While some argue that tax revenue, spillovers, and ‘consumer surplus’ are enough to ensure the public gets back a reward for its risk taking, I continue to think this is not only naïve but is putting future innovation at risk. Perhaps the tide is turning. Project Syndicate pieces have advanced similar proposals to the ones I’ve been trying to advance on risks and rewards, such as those by Dani Rodrik and Kemal Dervis who argue for a public innovation fund to be replenished through private contributions which recognize the public investment role.

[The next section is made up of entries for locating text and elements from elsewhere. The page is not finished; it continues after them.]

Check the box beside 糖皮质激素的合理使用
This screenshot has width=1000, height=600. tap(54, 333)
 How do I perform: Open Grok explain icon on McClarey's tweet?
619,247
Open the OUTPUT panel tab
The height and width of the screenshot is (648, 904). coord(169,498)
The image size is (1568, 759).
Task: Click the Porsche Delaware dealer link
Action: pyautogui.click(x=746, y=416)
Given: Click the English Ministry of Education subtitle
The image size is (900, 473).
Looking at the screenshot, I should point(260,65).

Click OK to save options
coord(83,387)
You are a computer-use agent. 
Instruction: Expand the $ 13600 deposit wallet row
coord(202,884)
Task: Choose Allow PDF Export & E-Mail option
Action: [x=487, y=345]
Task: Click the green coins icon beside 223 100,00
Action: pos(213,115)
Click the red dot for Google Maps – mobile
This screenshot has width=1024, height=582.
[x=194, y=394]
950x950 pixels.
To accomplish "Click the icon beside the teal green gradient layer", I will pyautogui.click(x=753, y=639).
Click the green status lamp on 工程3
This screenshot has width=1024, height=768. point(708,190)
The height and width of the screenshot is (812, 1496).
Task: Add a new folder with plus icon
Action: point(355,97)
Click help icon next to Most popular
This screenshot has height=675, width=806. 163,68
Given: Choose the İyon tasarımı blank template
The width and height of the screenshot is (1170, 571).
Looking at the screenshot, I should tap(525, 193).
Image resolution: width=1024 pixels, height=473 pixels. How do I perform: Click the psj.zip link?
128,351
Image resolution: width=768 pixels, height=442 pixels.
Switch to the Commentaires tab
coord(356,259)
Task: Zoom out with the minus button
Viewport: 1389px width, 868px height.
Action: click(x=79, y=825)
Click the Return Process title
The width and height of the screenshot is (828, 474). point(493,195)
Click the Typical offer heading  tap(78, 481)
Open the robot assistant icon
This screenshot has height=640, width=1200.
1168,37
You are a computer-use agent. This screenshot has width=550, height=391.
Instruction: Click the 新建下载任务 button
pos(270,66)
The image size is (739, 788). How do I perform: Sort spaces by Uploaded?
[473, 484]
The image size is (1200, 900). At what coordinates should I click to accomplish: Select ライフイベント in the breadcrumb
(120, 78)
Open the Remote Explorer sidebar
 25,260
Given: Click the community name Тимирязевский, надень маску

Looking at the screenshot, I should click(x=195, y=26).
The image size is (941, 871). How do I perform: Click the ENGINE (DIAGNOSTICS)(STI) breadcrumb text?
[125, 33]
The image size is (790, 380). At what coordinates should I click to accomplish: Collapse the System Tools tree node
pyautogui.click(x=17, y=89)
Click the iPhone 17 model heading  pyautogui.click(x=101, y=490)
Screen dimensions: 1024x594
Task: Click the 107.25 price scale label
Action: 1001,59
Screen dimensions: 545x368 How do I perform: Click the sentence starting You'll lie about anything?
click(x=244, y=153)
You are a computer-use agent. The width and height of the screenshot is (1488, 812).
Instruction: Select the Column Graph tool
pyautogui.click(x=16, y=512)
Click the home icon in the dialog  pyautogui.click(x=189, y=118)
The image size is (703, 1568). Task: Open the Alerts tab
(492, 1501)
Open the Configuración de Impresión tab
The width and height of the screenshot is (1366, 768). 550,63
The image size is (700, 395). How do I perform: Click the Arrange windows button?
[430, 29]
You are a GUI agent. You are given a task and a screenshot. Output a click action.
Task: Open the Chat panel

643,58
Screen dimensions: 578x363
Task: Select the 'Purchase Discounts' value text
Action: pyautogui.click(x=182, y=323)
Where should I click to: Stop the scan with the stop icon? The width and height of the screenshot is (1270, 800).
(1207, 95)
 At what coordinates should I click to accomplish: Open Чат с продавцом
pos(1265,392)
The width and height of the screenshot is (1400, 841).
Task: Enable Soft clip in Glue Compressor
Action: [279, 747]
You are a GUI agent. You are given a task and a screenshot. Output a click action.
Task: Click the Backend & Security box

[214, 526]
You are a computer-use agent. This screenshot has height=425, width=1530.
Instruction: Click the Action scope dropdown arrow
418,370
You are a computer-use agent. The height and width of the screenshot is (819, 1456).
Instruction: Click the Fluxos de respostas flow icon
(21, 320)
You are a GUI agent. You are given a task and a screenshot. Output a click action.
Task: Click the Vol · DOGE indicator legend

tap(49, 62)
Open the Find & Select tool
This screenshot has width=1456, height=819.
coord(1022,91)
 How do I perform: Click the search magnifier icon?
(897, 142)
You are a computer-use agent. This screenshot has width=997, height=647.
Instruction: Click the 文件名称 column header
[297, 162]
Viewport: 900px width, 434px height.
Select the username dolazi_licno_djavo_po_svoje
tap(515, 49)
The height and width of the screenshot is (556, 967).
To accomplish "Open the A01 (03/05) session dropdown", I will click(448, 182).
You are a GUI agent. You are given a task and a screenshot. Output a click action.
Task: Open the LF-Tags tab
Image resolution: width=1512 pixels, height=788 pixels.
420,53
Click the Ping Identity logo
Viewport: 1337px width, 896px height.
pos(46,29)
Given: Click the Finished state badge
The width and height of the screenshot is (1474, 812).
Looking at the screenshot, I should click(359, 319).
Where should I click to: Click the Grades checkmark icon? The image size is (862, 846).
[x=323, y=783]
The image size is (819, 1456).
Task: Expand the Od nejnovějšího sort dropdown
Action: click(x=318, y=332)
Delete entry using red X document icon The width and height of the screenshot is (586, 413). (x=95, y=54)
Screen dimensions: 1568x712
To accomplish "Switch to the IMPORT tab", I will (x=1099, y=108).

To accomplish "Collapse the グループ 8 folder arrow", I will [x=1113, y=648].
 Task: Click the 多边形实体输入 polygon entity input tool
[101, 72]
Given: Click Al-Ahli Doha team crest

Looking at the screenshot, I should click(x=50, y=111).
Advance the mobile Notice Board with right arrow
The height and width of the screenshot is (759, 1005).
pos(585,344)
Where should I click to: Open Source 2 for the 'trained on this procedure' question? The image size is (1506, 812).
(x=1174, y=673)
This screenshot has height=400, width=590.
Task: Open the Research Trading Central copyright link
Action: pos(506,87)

Porter’s piece is a great summary of the key issues at hand.
Personally my key concern is not to give the exact recipe for how returns might be better socialized—as the exact method will depend on local conditions—but to open a new conversation about how the way we talk about the state, and the wider public sector organizations that constitute it, affects the kind of growth that we achieve. In the end, if we want growth that is not only smarter but also more inclusive we need something that goes beyond taxing wealth, as Piketty argues for. What we need is a more complete understanding of where wealth comes from in the first place, so that the returns can be shared by all the contributors—rather than being siphoned off to the 1%.